* [What to produce]: Nothing outside the range is to be copied. From the entries below, reproduce exactly the lines starting at the one with "Screenshot is 430x943." and ending at the one with "Лицензии (180, 434)", without pictures.

START Extracted data

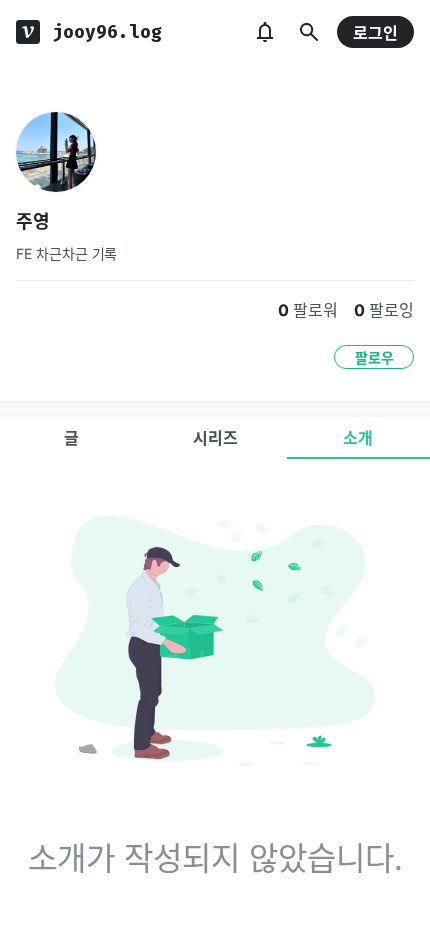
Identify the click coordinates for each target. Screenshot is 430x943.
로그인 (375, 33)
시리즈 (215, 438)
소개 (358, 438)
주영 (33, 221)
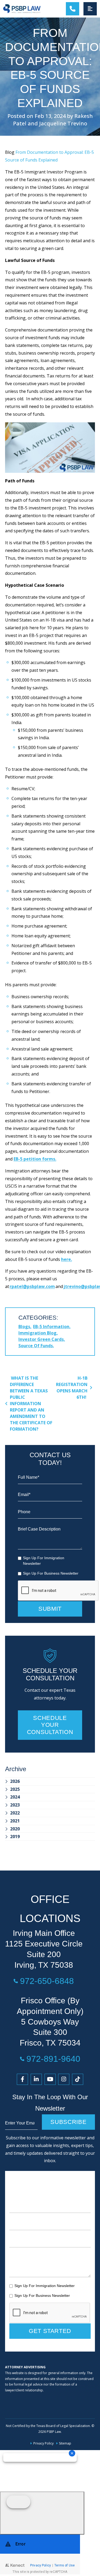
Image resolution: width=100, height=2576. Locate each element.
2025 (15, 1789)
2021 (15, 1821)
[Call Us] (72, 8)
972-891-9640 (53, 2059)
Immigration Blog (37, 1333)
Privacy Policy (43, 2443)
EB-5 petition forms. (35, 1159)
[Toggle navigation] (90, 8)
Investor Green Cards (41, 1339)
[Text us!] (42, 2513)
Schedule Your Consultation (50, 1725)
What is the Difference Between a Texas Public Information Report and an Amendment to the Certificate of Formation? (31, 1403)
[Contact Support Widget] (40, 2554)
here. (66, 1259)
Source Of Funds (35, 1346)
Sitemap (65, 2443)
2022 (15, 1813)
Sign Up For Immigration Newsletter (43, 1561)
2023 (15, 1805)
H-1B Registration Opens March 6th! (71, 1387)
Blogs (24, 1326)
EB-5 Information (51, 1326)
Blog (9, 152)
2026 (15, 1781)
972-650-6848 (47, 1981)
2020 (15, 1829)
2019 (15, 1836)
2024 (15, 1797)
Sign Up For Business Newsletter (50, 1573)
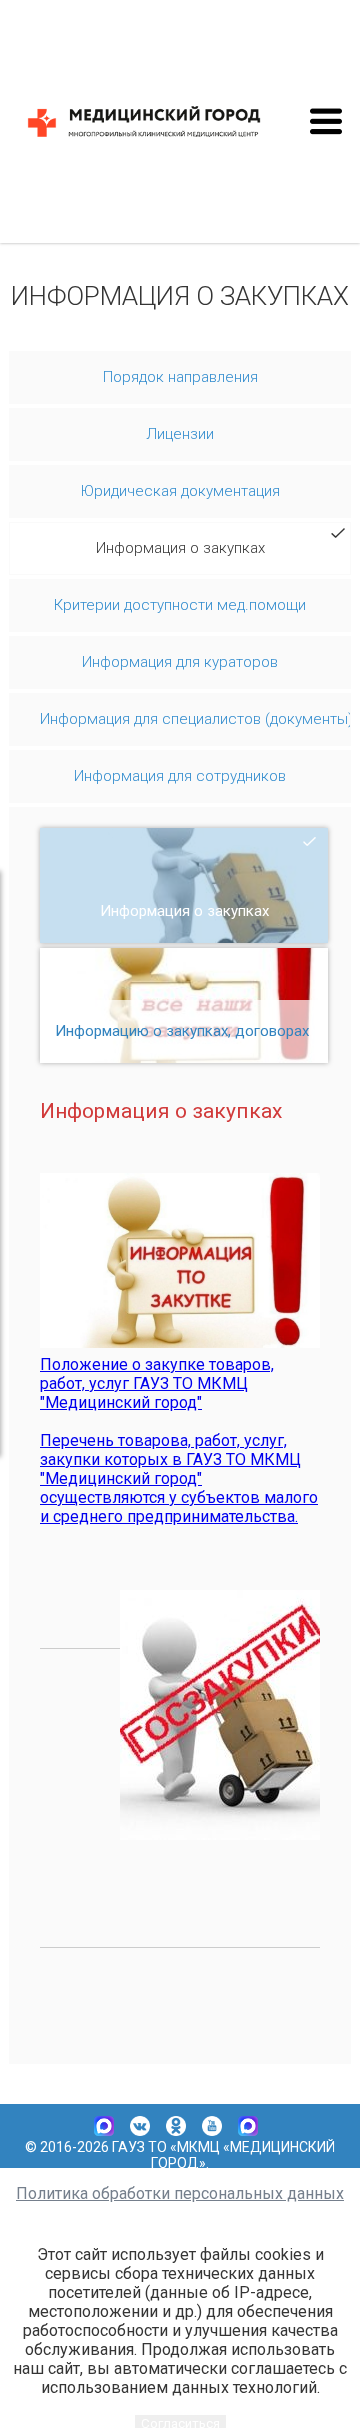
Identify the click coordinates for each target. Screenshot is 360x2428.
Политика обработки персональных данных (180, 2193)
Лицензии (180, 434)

END Extracted data
START Extracted data

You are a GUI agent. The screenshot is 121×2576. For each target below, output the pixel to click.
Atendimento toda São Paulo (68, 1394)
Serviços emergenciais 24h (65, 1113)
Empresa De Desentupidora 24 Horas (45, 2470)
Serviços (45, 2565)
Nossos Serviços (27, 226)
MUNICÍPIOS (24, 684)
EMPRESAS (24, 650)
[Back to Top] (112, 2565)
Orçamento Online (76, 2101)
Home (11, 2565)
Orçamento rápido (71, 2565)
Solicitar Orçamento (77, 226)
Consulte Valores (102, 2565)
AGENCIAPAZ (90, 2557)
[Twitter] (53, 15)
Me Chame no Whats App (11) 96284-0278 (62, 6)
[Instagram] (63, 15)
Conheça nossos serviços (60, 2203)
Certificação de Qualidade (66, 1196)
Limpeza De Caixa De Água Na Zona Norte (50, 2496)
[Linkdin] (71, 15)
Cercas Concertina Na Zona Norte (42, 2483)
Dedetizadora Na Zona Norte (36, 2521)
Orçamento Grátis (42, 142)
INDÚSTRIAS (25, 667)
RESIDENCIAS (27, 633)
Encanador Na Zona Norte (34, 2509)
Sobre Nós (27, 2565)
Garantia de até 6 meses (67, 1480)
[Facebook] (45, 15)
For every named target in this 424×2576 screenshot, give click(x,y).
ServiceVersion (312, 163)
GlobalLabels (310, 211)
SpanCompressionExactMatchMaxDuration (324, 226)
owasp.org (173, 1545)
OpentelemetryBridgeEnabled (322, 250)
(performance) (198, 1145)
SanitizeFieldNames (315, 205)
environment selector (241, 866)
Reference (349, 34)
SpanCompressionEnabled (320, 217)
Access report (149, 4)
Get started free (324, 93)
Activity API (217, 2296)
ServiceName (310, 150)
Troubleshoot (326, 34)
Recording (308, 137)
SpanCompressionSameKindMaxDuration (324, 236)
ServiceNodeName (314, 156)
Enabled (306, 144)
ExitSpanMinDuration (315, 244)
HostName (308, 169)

END Extracted data

* [Exercise answer]:
Identify the click coordinates for each target. Screenshot is 430x943.
로그인 (375, 33)
시리즈 (215, 438)
소개 (358, 438)
주영 (33, 221)
Image resolution: width=100, height=2576. Locate each element.
2025 (15, 1789)
2021 (15, 1821)
[Call Us] (72, 8)
972-891-9640 (53, 2059)
Immigration Blog (37, 1333)
Privacy Policy (43, 2443)
EB-5 petition forms. (35, 1159)
[Toggle navigation] (90, 8)
Investor Green Cards (41, 1339)
[Text us!] (42, 2513)
Schedule Your Consultation (50, 1725)
What is the Difference Between a Texas Public Information Report and an Amendment to the Certificate of Formation? (31, 1403)
[Contact Support Widget] (40, 2554)
here. (66, 1259)
Source Of Funds (35, 1346)
Sitemap (65, 2443)
2022 (15, 1813)
Sign Up For Immigration Newsletter (43, 1561)
2023 (15, 1805)
H-1B Registration Opens March 6th! (71, 1387)
Blogs (24, 1326)
EB-5 Information (51, 1326)
Blog (9, 152)
2026 (15, 1781)
972-650-6848 (47, 1981)
2020 (15, 1829)
2019 (15, 1836)
2024 (15, 1797)
Sign Up For Business Newsletter (50, 1573)
Identify the click coordinates for each target. Screenshot is 360x2428.
Политика обработки персональных данных (180, 2193)
Лицензии (180, 434)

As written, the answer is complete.